DATA TO PROCESS ▸
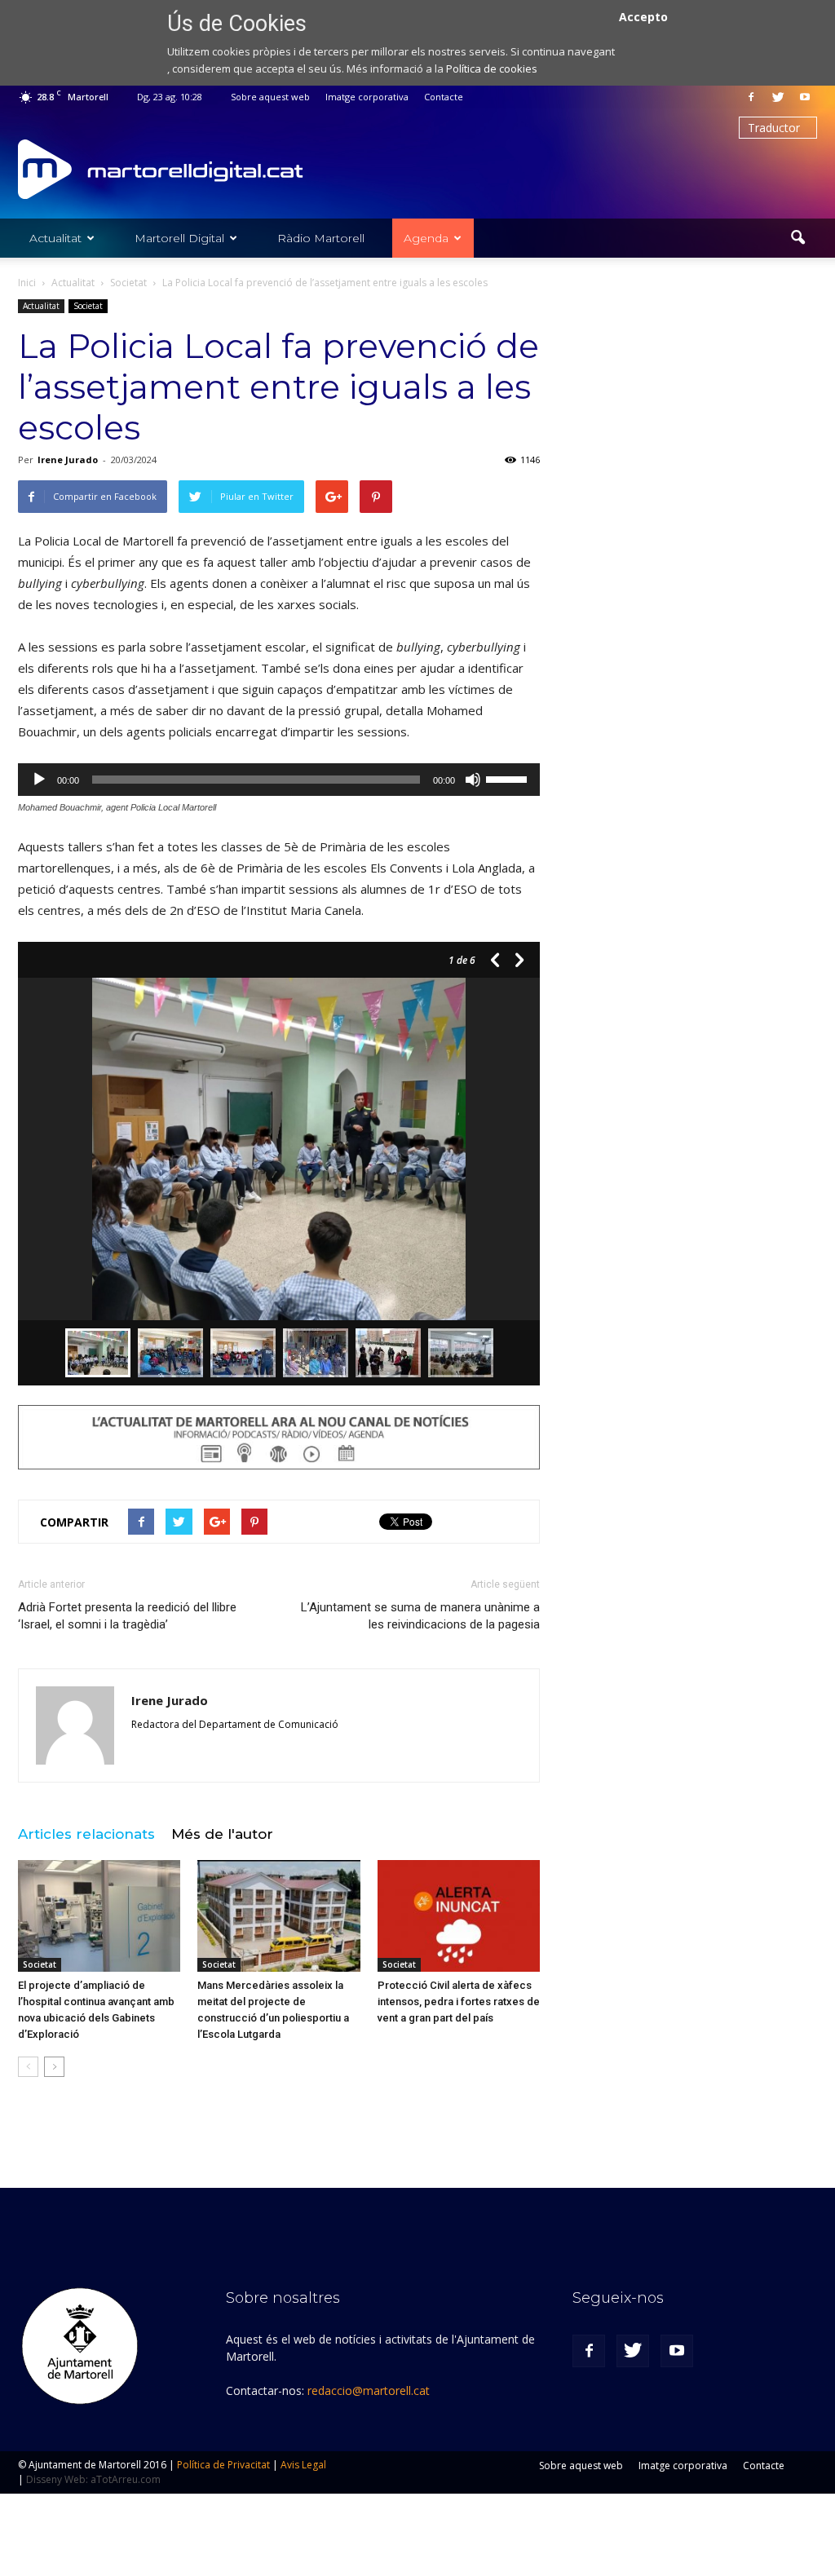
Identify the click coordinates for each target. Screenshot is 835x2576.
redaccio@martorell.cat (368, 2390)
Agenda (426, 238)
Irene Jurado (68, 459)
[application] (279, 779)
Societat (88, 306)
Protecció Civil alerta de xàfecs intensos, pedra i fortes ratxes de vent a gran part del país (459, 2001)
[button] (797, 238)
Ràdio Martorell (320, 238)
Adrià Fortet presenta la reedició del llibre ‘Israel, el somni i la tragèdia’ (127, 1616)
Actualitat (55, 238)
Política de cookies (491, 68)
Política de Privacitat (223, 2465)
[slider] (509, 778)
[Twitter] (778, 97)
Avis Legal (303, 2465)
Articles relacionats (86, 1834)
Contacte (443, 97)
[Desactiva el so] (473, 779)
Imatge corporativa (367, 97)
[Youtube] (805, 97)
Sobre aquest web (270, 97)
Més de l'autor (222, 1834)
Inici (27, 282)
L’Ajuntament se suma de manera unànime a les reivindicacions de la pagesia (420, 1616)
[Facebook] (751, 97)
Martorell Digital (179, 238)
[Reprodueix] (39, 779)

WHAT THE TASK REQUIRES ▸
Filter the entries above and copy only the lines that hold "Política".

EXERCISE RESULT ▸
Política de cookies (491, 68)
Política de Privacitat (223, 2465)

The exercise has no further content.